Although I respect TomP's analysis of Ron Brownstein's article White Flight, I believe both Brownstein and TomP to be wrong. This election was no harbinger of future coalitions. As Nate Silver said, this election was more of an aligning election than a realigning one. No losses were out of the ordinary. Sure, we only got 37% of white voters in the last election, but it's not like they went more Republican while everyone else stood still. The racial gap was exactly the same as 2008.
Ronald Brownstein is a smart man. I have met him before. But like all journalists, he usually says he sees things that are not there to make ordinary things sound interesting.

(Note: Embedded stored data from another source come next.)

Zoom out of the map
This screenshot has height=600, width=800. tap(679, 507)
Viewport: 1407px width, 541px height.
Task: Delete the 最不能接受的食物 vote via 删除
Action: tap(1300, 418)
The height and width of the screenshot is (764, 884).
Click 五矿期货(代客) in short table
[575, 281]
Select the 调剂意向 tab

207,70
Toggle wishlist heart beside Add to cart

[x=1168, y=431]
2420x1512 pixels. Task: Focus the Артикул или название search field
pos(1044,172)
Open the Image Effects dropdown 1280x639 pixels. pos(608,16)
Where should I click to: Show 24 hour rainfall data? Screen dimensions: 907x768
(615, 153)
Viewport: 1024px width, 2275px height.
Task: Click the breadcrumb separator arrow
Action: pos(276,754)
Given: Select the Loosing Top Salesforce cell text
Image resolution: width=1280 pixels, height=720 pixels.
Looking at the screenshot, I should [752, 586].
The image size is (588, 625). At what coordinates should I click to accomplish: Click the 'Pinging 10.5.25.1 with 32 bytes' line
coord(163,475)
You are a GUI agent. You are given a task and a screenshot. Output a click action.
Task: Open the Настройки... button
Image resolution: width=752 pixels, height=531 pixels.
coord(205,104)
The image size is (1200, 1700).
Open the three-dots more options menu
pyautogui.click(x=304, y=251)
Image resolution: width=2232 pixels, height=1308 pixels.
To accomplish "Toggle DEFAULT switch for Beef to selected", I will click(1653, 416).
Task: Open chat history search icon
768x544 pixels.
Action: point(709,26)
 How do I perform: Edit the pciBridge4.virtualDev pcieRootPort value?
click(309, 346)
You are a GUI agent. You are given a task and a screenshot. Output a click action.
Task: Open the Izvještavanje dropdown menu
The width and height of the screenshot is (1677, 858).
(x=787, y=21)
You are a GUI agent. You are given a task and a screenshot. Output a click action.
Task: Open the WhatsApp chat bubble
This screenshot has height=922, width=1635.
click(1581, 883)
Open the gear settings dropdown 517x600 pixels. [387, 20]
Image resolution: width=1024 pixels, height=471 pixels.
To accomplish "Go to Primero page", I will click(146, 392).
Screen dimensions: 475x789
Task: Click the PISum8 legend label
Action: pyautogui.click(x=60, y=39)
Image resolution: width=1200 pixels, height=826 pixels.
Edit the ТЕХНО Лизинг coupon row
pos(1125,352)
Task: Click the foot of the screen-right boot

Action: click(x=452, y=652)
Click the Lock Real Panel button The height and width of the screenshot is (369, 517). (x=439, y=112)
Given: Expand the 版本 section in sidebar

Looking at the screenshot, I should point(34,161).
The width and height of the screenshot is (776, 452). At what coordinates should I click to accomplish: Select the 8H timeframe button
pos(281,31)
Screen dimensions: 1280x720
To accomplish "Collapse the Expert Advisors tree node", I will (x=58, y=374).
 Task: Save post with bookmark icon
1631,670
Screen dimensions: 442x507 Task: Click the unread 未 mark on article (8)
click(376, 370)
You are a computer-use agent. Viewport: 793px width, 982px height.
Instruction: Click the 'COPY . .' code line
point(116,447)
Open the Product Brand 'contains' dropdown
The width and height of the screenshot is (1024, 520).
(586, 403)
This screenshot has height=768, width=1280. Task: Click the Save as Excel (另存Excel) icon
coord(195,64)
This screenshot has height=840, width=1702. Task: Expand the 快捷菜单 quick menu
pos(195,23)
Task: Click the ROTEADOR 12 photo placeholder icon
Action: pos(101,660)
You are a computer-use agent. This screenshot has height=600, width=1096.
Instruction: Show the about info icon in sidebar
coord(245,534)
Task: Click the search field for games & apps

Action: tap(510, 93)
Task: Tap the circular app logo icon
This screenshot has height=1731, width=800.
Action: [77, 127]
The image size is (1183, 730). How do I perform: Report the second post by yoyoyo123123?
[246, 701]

There was no shift in coalitions this last election. Pretty much everyone voted the same in 2008 with a shift of about 6 to 10 points to the GOP. Some were more, some were less, but it's within the margin of error for it to be within that basic range. Whites voted 45% in 2008, but 37% in 2010. Democrats actually lost more Latinos than whites in terms of percentages; I've read no articles saying that Democrats have a "Latino problem".
Democrats shouldn't be worried about the white working class trending away from them. It's been that way since the 1960s. It didn't happen overnight, and the idea that we can reverse it overnight is ignorant.
TomP said that this is happening because of racial hostility. He said that white people voted GOP because Obama is black. But this explanation makes no sense at all. Obama was also black in 2008, and we won big. People who were tolerant enough to vote for a black man did not become racist overnight. And if they did, it likely wasn't because of Obama. You can't blame constant factors on a change.
Also, Democrats lost a lot of white voters in 1994, when the President was a fat, white, charming southerner from Arkansas who some liked to call "Bubba". So the sole explanation being racism makes no sense.
The front picture of the Brownstein article shows a bunch of white voters in Florida who voted for Obama now voting for Rubio. Well, that's what happens in elections; some voters who vote for one side in one election now vote for the other in another election. There's nothing newsworthy about that. In fact, if that didn't happen, that would mean that every single voter is predetermined, and there would be no need to have two parties, since one will always win.
We need no discussions of the role of government or some ideological moderation. We need to have the economy improve. That's all we need. Once it improves, many of those voters will come back to us.
And if you are truly worried about the future of white voters, don't worry. White youth is far more Democratic than older whites. Democrats won 46% of white youth this year, which is less than the 51% Congressional Democrats got in 2008 (and the 54% Obama got). Like everyone else, it was only a shift of 5 points to the GOP, and it was a 9-point gap between under-30 whites and over-30 whites in 2010, just like there was a 6-point gap (51% vs. 45%) between under-30 whites and over-30 whites in 2008.
This election was not special, and certainly isn't explained by poor marketing, and especially not racism. Everyone said that 2006 and 2008 was a permanent shift in the electorate, and they were wrong. There is no reason to think that this would be any different. Even redistricting won't change this. Eventually, when the political climate calls for it, Democrats will win back many of the state legislatures and congressional seats they lost in 2010, and maybe even more, because the swing voters voted for Democrats again, and because Democrats have higher turnout in other years than this one.
So chill out. This too shall pass.
(Note: I am using House exit poll numbers, not Obama exit poll numbers.)